Collection entries
'''

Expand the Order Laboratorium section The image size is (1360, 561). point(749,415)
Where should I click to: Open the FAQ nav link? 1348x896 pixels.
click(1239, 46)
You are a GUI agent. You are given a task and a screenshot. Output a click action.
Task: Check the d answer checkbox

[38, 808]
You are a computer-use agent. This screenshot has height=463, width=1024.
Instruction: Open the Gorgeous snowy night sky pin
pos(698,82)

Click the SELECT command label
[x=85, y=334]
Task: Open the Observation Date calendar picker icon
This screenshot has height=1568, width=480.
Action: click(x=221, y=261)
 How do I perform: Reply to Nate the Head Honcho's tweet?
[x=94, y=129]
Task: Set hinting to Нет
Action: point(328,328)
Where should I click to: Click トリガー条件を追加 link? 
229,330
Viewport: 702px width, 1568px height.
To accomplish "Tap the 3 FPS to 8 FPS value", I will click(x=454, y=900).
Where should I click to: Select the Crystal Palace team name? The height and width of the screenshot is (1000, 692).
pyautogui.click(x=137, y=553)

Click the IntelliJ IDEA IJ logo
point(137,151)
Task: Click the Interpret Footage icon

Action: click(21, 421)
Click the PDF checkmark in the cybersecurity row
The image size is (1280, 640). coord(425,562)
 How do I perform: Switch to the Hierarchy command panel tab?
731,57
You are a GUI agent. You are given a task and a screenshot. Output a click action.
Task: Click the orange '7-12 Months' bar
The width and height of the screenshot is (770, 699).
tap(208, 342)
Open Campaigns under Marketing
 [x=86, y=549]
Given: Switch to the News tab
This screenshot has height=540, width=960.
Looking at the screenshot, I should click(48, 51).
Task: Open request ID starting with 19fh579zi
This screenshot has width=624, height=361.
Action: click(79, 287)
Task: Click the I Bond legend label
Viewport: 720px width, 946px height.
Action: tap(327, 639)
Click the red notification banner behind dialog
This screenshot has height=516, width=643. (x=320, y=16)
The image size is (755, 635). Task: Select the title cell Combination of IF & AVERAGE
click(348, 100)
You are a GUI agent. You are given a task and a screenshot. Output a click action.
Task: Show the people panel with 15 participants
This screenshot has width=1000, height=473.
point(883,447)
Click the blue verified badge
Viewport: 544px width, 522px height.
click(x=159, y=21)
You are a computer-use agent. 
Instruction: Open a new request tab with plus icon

'''

- [Instructions to follow] Could you retype all of the records above exactly as they appear?

- [Response to the exercise]
Expand the Order Laboratorium section The image size is (1360, 561). point(749,415)
Where should I click to: Open the FAQ nav link? 1348x896 pixels.
click(1239, 46)
You are a GUI agent. You are given a task and a screenshot. Output a click action.
Task: Check the d answer checkbox

[38, 808]
You are a computer-use agent. This screenshot has height=463, width=1024.
Instruction: Open the Gorgeous snowy night sky pin
pos(698,82)

Click the SELECT command label
[x=85, y=334]
Task: Open the Observation Date calendar picker icon
This screenshot has height=1568, width=480.
Action: click(x=221, y=261)
 How do I perform: Reply to Nate the Head Honcho's tweet?
[x=94, y=129]
Task: Set hinting to Нет
Action: point(328,328)
Where should I click to: Click トリガー条件を追加 link? 
229,330
Viewport: 702px width, 1568px height.
To accomplish "Tap the 3 FPS to 8 FPS value", I will click(x=454, y=900).
Where should I click to: Select the Crystal Palace team name? The height and width of the screenshot is (1000, 692).
pyautogui.click(x=137, y=553)

Click the IntelliJ IDEA IJ logo
point(137,151)
Task: Click the Interpret Footage icon

Action: click(21, 421)
Click the PDF checkmark in the cybersecurity row
The image size is (1280, 640). coord(425,562)
 How do I perform: Switch to the Hierarchy command panel tab?
731,57
You are a GUI agent. You are given a task and a screenshot. Output a click action.
Task: Click the orange '7-12 Months' bar
The width and height of the screenshot is (770, 699).
tap(208, 342)
Open Campaigns under Marketing
 [x=86, y=549]
Given: Switch to the News tab
This screenshot has height=540, width=960.
Looking at the screenshot, I should click(48, 51).
Task: Open request ID starting with 19fh579zi
This screenshot has width=624, height=361.
Action: click(79, 287)
Task: Click the I Bond legend label
Viewport: 720px width, 946px height.
Action: tap(327, 639)
Click the red notification banner behind dialog
This screenshot has height=516, width=643. (x=320, y=16)
The image size is (755, 635). Task: Select the title cell Combination of IF & AVERAGE
click(348, 100)
You are a GUI agent. You are given a task and a screenshot. Output a click action.
Task: Show the people panel with 15 participants
This screenshot has width=1000, height=473.
point(883,447)
Click the blue verified badge
Viewport: 544px width, 522px height.
click(x=159, y=21)
You are a computer-use agent. 
Instruction: Open a new request tab with plus icon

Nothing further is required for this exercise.